* [Problem requirements]:
Echo every line from the one containing "The image size is (1920, 886)." through the final line of the records, including both.
Content starts
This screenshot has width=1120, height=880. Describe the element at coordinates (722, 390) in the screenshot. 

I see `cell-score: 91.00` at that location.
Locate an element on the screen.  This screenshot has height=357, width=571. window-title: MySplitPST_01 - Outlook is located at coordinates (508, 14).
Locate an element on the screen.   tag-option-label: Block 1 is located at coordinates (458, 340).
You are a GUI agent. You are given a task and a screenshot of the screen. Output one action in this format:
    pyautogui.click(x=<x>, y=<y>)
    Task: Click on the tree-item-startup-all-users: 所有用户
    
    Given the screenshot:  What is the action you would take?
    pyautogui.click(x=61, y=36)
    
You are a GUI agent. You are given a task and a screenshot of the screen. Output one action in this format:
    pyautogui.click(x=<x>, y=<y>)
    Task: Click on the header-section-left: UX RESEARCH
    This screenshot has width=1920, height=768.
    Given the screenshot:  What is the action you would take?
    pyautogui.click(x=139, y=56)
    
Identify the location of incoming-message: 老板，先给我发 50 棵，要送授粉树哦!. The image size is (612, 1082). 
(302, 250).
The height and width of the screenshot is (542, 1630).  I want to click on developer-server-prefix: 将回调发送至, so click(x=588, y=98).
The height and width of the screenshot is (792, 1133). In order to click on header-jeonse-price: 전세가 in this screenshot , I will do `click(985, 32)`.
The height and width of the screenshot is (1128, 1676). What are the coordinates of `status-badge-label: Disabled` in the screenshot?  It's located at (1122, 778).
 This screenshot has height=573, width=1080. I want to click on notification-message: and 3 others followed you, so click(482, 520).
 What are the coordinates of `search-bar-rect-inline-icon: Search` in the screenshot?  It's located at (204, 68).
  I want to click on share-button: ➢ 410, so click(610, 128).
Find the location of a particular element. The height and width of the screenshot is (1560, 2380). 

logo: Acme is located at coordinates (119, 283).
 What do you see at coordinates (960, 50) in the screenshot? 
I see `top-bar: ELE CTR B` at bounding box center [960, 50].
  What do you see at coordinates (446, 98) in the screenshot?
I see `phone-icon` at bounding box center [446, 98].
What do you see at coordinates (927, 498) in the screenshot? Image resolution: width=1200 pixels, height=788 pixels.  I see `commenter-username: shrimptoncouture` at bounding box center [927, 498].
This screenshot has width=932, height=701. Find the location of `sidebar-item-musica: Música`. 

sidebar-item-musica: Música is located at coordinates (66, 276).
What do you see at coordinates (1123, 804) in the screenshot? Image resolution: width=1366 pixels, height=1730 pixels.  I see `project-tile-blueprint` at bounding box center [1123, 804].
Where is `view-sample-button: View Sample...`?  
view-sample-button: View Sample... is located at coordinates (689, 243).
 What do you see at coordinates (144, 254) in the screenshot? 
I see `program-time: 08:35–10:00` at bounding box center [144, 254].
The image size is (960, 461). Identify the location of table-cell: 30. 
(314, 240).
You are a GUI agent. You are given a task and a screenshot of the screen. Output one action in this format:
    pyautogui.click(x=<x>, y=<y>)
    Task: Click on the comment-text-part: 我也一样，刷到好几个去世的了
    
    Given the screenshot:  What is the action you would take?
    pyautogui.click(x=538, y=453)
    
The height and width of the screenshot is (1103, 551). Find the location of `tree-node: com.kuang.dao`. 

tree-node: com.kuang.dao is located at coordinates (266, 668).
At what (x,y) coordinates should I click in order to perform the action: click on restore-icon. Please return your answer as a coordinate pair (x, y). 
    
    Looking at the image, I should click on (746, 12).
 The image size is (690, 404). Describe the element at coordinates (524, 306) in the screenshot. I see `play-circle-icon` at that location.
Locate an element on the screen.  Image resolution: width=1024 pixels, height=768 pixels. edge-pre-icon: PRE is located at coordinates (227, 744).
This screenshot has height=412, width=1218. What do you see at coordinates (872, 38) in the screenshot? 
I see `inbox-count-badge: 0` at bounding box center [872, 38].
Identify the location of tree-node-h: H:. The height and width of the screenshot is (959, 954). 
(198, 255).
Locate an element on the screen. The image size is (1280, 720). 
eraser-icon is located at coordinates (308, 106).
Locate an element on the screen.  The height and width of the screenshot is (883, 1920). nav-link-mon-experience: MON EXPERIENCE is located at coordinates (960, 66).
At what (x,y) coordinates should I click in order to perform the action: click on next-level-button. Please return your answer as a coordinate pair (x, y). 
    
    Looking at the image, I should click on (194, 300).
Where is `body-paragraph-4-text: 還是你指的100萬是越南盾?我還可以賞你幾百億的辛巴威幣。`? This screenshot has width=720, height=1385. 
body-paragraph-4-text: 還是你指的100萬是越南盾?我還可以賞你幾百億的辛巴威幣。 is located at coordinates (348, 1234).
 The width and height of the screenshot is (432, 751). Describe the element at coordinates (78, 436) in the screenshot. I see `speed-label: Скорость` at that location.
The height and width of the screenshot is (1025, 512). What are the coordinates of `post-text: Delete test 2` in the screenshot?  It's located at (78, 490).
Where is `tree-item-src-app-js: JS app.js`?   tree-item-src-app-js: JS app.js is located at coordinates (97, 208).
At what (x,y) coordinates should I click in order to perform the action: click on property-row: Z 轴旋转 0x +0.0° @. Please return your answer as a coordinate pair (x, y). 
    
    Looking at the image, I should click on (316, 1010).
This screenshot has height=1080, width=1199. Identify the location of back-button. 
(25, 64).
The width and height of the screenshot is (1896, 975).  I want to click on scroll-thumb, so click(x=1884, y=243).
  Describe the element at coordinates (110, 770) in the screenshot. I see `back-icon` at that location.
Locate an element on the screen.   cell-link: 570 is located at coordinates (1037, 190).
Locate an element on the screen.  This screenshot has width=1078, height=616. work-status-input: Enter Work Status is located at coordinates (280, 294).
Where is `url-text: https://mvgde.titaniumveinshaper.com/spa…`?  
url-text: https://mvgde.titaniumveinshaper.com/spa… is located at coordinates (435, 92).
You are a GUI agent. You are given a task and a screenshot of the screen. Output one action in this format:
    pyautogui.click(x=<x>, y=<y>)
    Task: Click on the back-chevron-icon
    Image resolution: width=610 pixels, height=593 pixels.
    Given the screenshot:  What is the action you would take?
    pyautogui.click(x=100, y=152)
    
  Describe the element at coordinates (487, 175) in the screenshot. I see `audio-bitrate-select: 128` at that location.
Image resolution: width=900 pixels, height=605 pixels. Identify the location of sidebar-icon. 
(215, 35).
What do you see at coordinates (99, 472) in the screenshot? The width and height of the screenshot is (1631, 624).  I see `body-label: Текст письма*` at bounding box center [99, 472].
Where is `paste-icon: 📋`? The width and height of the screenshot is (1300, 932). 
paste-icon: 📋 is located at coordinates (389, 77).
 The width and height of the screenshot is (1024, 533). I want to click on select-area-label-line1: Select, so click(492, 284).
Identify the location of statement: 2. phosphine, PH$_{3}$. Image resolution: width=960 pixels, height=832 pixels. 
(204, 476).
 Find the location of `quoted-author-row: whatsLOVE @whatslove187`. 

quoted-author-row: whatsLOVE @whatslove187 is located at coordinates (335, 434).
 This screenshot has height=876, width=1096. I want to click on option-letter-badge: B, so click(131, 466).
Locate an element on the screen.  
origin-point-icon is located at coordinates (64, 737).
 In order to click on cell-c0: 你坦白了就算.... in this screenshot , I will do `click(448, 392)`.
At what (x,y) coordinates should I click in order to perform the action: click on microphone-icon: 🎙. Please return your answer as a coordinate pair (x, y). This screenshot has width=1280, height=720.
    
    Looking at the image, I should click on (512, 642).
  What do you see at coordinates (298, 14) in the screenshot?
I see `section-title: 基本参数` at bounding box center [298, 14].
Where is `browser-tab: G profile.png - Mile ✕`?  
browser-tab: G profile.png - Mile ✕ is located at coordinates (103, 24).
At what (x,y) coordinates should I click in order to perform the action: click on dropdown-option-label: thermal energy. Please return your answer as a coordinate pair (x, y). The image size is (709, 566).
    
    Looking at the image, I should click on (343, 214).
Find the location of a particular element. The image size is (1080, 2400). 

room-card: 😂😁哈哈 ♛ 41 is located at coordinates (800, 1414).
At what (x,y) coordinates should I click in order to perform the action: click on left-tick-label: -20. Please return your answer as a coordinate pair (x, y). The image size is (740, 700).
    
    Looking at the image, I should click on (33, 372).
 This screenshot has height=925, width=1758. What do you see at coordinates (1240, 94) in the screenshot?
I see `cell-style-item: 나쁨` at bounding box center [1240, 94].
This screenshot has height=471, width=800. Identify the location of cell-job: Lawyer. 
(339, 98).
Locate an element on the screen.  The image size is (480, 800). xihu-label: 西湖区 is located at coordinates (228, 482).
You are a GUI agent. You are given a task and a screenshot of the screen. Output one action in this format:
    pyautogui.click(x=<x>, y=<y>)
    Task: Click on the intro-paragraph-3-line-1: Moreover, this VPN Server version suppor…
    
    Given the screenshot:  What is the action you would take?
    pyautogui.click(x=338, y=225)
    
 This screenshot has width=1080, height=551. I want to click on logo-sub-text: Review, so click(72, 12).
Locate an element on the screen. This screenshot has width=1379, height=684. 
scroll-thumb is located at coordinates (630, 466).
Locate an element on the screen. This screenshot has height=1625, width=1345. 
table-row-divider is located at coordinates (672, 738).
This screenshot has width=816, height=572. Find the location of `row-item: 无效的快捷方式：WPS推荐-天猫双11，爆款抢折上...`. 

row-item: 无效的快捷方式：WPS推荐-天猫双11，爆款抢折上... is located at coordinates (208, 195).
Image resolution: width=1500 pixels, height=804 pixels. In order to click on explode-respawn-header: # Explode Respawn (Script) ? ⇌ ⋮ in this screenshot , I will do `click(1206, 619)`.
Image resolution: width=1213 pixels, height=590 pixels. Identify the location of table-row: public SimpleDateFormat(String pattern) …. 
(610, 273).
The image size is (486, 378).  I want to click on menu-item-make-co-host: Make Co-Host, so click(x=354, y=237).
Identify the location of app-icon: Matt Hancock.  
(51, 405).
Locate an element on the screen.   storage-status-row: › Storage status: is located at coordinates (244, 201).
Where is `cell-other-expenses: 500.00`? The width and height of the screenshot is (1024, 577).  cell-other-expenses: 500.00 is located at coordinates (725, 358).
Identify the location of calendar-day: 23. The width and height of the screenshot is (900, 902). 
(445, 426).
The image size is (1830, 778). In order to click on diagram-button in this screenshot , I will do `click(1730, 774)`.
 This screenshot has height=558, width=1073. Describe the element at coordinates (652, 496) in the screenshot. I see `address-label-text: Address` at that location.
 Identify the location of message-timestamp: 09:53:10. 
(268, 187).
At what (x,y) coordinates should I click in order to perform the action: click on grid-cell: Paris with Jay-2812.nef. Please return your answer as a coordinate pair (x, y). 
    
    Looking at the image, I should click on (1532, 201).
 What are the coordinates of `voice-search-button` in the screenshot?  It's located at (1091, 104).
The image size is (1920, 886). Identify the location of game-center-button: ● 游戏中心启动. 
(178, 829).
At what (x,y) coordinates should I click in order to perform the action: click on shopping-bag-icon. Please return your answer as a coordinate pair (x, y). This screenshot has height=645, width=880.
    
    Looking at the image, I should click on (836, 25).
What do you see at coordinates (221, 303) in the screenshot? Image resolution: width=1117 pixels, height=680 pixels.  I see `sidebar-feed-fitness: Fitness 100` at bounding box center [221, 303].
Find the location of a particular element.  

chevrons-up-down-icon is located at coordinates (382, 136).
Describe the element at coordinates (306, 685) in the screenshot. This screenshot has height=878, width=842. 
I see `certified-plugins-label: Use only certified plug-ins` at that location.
Content ends
* [Solution to the exercise]:
The image size is (1920, 886). Identify the location of game-center-button: ● 游戏中心启动. 
(178, 829).
At what (x,y) coordinates should I click in order to perform the action: click on shopping-bag-icon. Please return your answer as a coordinate pair (x, y). This screenshot has height=645, width=880.
    
    Looking at the image, I should click on (836, 25).
What do you see at coordinates (221, 303) in the screenshot? Image resolution: width=1117 pixels, height=680 pixels.  I see `sidebar-feed-fitness: Fitness 100` at bounding box center [221, 303].
Find the location of a particular element.  

chevrons-up-down-icon is located at coordinates (382, 136).
Describe the element at coordinates (306, 685) in the screenshot. This screenshot has height=878, width=842. 
I see `certified-plugins-label: Use only certified plug-ins` at that location.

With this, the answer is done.